Loft occupant moved out prior to applying for protected status. Frank Hughes was a resident at 401 Wythe Avenue, Brooklyn, New York, a commercial building with several residential units. In 2012, Hughes and other residents of the building applied to the New York City Loft Board for Loft Law occupant protection status, which referred the applications for an OATH hearing. The 401 Wythe Avenue residents sought Loft Law status because lofts in split commercial/residential buildings (known as interim multiple dwellings) may ignore certain regulations imposed on commercial buildings.

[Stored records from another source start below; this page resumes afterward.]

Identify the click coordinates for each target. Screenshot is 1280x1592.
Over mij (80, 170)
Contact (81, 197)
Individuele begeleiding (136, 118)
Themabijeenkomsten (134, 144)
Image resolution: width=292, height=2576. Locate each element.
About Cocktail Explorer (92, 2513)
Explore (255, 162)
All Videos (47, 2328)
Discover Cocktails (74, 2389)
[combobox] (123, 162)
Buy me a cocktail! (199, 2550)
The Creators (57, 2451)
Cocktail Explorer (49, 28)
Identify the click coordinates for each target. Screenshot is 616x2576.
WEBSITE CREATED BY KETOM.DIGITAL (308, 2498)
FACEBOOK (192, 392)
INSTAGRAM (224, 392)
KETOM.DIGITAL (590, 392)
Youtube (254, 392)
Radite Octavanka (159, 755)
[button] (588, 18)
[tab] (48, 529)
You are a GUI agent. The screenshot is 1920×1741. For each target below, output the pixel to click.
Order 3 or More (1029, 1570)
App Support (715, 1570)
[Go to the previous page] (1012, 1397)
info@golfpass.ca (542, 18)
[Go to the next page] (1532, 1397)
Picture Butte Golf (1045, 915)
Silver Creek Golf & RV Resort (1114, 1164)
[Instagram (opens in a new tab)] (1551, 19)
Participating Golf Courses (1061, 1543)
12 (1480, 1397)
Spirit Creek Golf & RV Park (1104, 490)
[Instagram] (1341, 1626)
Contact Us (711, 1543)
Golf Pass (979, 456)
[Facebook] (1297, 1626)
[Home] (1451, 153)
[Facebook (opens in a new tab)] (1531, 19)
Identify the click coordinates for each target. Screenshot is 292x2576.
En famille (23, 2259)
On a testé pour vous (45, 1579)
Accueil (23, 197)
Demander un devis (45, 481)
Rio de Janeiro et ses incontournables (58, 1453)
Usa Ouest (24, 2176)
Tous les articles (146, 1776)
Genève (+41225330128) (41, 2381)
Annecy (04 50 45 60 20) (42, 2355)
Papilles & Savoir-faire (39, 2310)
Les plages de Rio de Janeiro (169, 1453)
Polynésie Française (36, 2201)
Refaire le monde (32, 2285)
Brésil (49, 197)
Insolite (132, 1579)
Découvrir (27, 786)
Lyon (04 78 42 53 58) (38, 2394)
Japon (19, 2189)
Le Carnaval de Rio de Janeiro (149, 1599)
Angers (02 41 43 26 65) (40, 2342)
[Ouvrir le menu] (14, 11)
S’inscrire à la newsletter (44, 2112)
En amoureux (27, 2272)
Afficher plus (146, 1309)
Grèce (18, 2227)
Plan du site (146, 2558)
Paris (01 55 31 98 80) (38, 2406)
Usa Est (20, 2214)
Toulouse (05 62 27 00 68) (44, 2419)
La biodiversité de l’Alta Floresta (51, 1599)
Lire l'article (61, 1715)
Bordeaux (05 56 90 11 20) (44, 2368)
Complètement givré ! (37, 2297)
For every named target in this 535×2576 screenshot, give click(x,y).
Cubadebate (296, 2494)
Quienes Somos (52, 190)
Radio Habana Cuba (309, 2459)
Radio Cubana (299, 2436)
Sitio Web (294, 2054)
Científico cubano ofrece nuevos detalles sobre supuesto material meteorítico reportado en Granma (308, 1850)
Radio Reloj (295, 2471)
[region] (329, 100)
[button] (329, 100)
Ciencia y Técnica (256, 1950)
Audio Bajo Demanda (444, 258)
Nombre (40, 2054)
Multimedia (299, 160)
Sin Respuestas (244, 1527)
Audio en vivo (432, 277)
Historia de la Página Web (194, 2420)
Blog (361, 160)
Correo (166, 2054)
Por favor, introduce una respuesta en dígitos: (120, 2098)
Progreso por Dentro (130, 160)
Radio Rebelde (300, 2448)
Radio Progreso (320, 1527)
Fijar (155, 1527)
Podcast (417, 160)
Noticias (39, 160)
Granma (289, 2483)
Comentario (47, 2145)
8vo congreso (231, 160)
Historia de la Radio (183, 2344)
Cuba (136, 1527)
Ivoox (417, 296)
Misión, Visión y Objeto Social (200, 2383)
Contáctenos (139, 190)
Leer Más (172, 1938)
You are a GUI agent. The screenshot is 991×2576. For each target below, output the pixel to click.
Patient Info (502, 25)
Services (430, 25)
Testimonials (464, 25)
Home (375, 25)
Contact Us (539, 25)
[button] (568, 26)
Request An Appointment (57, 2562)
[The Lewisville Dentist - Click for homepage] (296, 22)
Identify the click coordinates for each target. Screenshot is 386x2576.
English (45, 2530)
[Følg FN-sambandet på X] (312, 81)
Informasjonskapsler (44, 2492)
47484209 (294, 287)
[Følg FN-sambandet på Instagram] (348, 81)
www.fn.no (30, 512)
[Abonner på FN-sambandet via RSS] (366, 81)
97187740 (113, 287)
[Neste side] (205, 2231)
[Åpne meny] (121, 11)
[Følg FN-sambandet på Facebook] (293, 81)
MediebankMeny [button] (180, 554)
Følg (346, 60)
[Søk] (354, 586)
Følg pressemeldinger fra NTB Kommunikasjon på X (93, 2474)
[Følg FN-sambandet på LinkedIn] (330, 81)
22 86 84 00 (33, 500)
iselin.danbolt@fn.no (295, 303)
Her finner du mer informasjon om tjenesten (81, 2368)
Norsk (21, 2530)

The OATH Hearing Board recommended Loft Law status for Hughes and the other residents after reviewing the applications. Despite the recommendation, the Loft Board ruled that Hughes was not the primary resident of his unit at the time of the hearing and therefore not eligible for protection status.
Hughes argued that he lived at the unit from 2007-2012 and then again from 2015 onward. Yet from 2012, when Hughes filed the Loft Board application, to 2015, Hughes admittedly lived with his girlfriend at her condominium. Hughes did not mention moving out of the unit in his OATH testimony prior to the Loft Law application hearing. The Loft Board denied Hughes’s application and Hughes appealed by filing an article 78 petition with the Supreme Court.
Supreme Court Justice Melissa A. Crane denied Hughes’ petition and affirmed the Loft Board’s denial of protected status. Judge Crane ruled that Hughes’ admission of moving out before applying for Loft Law status proved 401 Wyeth Avenue was no longer his primary residence. Judge Crane stated that the primary residency has been a requirement for Loft Law status since 1992 and the Loft Board’s denial was proper.
The Appellate Division, First Department affirmed, ruling that there was no need to remand for further hearings on Hughes’ residence.
By: Peter Carlino (Peter is a New York Law School student, Class of 2023.)
Hughes v. New York City Loft Board, 160 N.Y.S.3d, 607 (Mem) (1st Dep’t 2022).
The most important detail left out of this article is not about Hughes, but about the societal implications of a catch all policy (the Loft Law and the loft board’s rules and implementation of what was begun as a public safety initiative) that, without consideration as to the actual public benefit- (not only did the city tax payers cover the cost of OATH trials as well as Loft Board consideration and potential loss of property tax revenue)
likely bars this large development site (7500sq ft L shaped lot) from ever providing housing to possibly 30 or more households, in favor of probably 3 (so called pioneer tenants) who illegally converted the garages and started sleeping there.